*Work task*
When you reach the line with "Open the Share icon in Safari toolbar" in the listing below, transcribe it and each line after it up to and including the line with "This screenshot has width=1345, height=785.", exactly and with nothing else.

*Excerpted records*
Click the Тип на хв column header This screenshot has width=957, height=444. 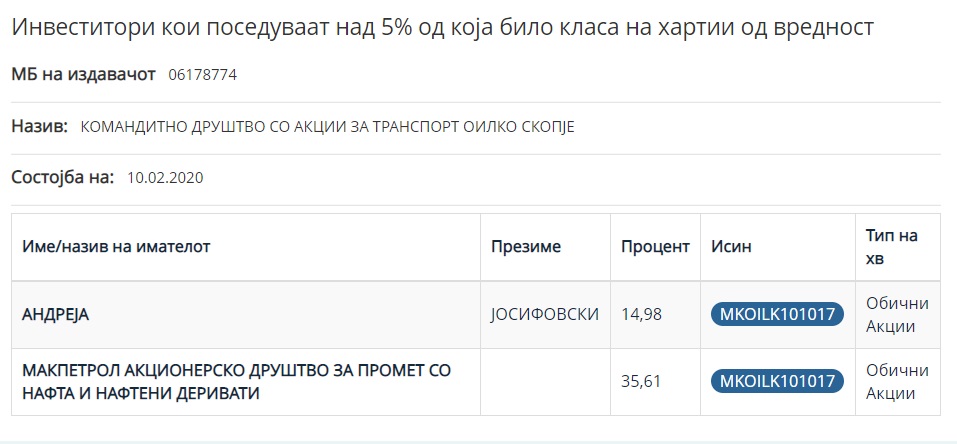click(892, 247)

...

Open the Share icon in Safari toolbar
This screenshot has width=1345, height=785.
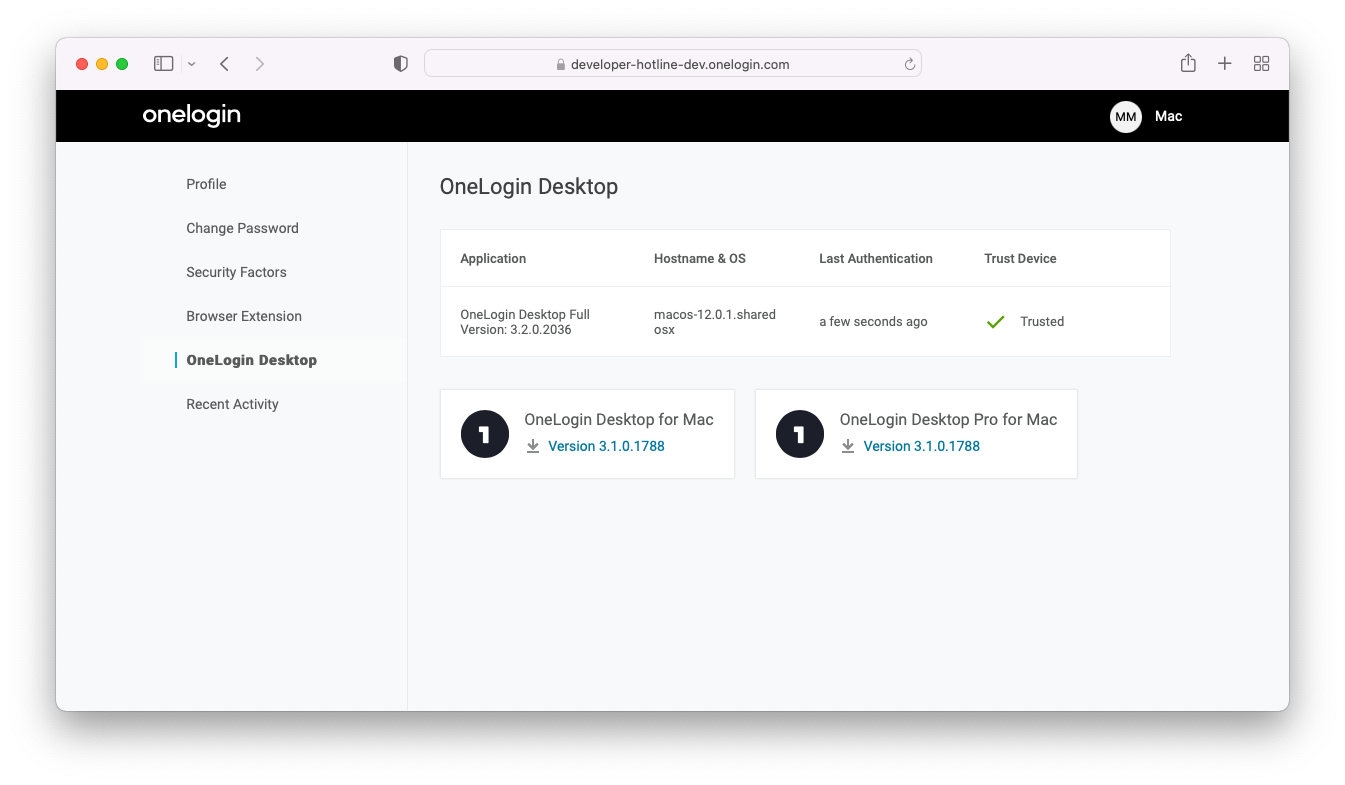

--

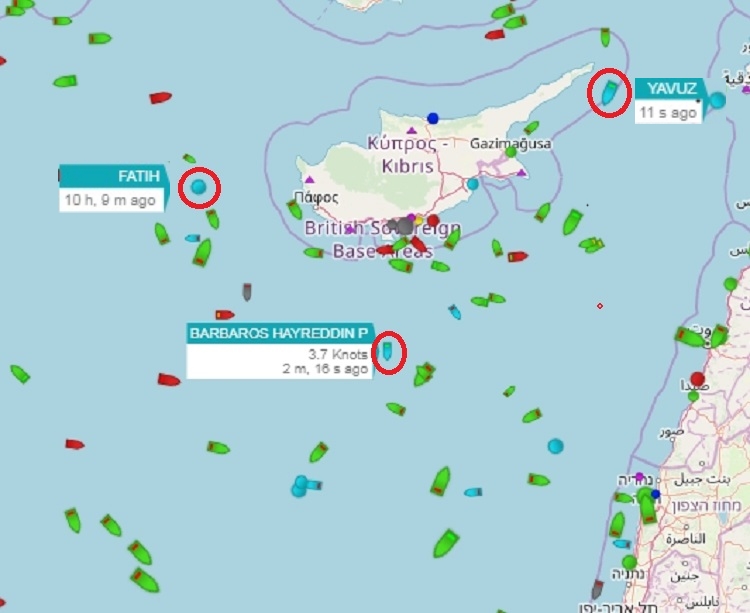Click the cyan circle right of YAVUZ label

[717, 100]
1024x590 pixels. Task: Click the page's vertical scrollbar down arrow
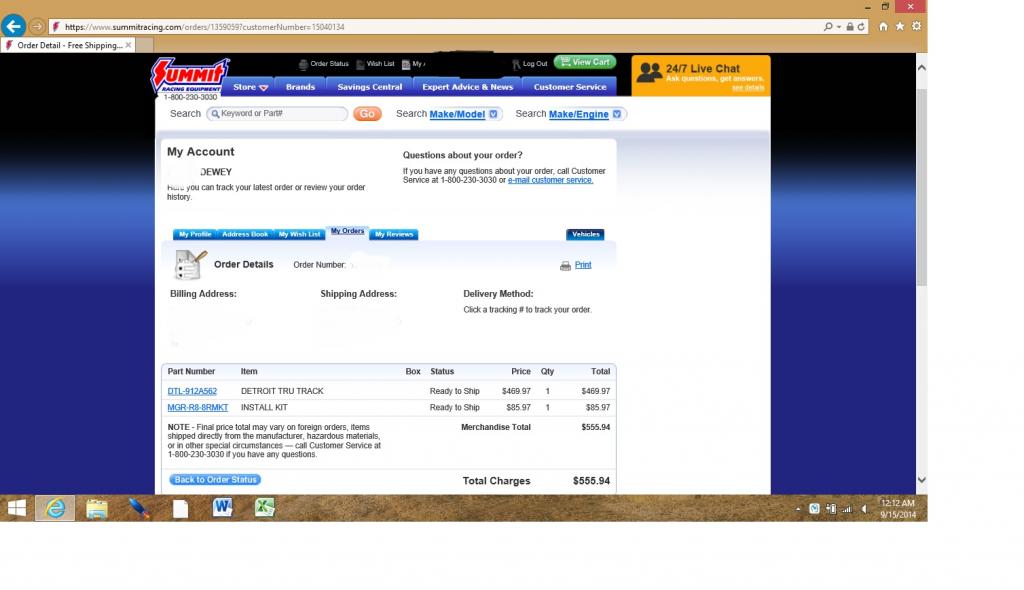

*Exercise solution*
Open the Share icon in Safari toolbar
This screenshot has width=1345, height=785.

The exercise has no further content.